- **ENTRIES SHOWN**:
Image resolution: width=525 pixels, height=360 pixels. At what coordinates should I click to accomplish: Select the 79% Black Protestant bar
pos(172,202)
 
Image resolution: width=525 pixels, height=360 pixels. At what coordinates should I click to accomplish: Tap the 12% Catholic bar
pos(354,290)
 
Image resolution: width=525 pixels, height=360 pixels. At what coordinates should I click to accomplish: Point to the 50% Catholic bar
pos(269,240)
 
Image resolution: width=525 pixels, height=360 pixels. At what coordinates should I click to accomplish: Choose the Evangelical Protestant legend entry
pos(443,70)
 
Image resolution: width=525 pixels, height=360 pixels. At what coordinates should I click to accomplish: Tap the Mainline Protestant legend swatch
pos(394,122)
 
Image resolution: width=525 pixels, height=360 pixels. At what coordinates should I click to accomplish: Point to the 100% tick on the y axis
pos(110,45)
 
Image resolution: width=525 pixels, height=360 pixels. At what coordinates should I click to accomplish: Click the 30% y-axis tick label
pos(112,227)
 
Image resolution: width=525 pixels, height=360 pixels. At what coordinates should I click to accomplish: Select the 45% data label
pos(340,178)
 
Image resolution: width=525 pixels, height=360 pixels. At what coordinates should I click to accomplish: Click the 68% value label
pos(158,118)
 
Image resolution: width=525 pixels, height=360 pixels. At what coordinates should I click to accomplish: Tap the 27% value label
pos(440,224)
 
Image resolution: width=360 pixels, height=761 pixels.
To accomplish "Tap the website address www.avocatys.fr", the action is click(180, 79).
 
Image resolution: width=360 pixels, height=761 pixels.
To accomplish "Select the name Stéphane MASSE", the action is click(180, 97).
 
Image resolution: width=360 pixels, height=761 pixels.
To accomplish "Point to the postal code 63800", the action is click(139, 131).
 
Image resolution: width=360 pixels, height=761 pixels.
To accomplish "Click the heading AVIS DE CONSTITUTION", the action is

- **INSTRUCTIONS TO FOLLOW**:
Pick out and copy every line of the entries above that contains the word "Select". Case counts.

- **EXERCISE SOLUTION**:
Image resolution: width=525 pixels, height=360 pixels. At what coordinates should I click to accomplish: Select the 79% Black Protestant bar
Image resolution: width=525 pixels, height=360 pixels. At what coordinates should I click to accomplish: Select the 45% data label
To accomplish "Select the name Stéphane MASSE", the action is click(180, 97).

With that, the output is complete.